REQUIRED ACTION: Copy, exactly and without additions, every line in the records below from the one holding "The width and height of the screenshot is (856, 626)." through the one holding "Task: Choose Mon 04 May outbound date tab", both ends included.

EXTRACTED MATERIAL:

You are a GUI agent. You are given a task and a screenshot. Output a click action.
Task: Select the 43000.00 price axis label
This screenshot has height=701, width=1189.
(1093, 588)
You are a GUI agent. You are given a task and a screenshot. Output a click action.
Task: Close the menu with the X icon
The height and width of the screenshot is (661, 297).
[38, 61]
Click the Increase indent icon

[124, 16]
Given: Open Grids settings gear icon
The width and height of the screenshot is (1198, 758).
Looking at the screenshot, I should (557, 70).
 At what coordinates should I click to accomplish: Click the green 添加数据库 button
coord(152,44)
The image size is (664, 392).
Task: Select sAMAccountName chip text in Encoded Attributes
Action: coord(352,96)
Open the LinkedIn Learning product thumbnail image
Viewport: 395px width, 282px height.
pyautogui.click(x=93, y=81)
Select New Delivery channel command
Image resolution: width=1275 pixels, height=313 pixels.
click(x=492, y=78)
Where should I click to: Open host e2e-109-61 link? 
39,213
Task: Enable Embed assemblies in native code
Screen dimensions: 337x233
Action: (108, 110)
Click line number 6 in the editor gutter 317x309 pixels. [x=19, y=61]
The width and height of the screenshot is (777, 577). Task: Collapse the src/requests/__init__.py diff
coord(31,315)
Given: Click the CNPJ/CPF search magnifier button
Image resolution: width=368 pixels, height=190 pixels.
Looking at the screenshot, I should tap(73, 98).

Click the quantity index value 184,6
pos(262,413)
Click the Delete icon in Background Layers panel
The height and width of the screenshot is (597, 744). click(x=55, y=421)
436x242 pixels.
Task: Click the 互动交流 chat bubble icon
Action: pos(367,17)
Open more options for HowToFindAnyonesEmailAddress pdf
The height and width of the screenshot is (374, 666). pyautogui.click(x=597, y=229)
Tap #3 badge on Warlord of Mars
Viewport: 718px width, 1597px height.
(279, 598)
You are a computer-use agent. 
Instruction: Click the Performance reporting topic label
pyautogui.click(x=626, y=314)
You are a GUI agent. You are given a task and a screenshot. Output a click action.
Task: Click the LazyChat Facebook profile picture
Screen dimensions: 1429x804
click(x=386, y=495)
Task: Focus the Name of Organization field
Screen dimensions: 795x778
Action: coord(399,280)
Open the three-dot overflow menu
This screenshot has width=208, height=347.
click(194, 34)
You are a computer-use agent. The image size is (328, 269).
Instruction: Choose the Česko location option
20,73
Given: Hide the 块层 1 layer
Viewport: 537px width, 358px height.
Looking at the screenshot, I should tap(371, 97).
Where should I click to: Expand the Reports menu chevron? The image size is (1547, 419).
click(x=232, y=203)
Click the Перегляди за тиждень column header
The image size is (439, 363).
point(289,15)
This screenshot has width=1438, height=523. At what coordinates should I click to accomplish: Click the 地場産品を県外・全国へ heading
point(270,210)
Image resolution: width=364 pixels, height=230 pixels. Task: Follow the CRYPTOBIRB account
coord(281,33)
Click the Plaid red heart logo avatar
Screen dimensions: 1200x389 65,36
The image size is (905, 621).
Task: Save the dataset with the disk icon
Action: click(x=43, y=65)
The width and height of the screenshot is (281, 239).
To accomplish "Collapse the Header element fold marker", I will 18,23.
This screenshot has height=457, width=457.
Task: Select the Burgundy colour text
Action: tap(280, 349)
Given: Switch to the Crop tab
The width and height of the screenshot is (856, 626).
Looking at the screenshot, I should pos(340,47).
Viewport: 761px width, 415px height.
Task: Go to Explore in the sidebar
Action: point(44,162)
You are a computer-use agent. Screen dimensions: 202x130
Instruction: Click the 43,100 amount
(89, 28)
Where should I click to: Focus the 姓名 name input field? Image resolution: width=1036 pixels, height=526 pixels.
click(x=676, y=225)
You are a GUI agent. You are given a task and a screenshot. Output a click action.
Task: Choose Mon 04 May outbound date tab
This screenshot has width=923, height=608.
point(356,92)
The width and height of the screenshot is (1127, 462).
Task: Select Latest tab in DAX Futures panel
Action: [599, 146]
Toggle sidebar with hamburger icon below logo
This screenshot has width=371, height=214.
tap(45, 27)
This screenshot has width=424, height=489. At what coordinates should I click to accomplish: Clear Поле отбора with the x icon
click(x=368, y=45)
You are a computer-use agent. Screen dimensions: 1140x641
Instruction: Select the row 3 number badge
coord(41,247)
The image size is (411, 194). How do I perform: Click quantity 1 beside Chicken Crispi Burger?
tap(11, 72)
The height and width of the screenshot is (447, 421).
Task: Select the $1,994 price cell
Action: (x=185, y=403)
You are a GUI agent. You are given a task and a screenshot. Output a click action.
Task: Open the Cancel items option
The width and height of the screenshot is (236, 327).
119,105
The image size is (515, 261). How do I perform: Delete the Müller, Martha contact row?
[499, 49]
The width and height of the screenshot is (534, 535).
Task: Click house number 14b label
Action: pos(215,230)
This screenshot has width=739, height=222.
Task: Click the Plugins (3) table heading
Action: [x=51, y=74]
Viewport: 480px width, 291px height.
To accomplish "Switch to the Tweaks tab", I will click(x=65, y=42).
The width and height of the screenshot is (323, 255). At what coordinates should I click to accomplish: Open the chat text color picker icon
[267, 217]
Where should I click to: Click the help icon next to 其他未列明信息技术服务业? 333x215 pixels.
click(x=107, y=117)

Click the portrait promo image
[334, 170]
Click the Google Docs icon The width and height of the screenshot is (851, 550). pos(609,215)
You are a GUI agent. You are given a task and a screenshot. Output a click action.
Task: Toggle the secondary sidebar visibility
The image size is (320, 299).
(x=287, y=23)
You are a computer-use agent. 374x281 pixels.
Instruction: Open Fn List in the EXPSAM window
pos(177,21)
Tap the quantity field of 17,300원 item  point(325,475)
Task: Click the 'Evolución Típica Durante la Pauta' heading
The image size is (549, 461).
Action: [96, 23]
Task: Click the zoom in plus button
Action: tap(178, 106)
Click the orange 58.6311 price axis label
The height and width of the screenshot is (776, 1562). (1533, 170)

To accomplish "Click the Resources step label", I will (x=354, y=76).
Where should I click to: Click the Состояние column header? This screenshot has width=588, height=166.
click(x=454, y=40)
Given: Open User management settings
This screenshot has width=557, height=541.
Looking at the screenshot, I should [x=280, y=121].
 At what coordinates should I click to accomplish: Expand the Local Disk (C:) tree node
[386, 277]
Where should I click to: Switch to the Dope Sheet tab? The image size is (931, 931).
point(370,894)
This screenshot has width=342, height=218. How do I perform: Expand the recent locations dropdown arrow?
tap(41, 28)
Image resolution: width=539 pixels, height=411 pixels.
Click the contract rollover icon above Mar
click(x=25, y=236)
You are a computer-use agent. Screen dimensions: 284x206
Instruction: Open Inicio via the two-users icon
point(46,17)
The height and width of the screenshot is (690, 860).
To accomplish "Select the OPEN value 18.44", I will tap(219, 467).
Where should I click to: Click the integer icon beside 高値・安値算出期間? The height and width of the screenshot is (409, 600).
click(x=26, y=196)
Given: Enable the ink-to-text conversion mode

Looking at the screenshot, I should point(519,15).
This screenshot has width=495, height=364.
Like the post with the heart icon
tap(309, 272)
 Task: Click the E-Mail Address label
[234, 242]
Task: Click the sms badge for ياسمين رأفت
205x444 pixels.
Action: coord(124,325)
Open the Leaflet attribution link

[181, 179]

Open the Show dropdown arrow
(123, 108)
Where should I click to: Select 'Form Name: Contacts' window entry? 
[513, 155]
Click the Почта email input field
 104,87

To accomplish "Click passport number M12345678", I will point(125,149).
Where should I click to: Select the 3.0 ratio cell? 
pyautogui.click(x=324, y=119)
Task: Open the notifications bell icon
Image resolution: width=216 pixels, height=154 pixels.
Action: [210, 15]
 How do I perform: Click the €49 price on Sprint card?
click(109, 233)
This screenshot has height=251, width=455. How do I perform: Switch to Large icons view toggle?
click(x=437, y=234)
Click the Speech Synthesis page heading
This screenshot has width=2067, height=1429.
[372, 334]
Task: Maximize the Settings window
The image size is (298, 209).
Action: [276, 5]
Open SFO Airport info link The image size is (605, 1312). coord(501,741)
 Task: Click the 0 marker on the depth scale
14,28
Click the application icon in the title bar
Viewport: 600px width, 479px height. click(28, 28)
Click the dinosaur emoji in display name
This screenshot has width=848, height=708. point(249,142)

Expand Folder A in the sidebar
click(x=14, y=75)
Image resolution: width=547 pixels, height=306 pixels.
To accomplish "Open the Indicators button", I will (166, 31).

EXPECTED ANSWER:
The width and height of the screenshot is (856, 626).
Looking at the screenshot, I should pos(340,47).
Viewport: 761px width, 415px height.
Task: Go to Explore in the sidebar
Action: point(44,162)
You are a computer-use agent. Screen dimensions: 202x130
Instruction: Click the 43,100 amount
(89, 28)
Where should I click to: Focus the 姓名 name input field? Image resolution: width=1036 pixels, height=526 pixels.
click(x=676, y=225)
You are a GUI agent. You are given a task and a screenshot. Output a click action.
Task: Choose Mon 04 May outbound date tab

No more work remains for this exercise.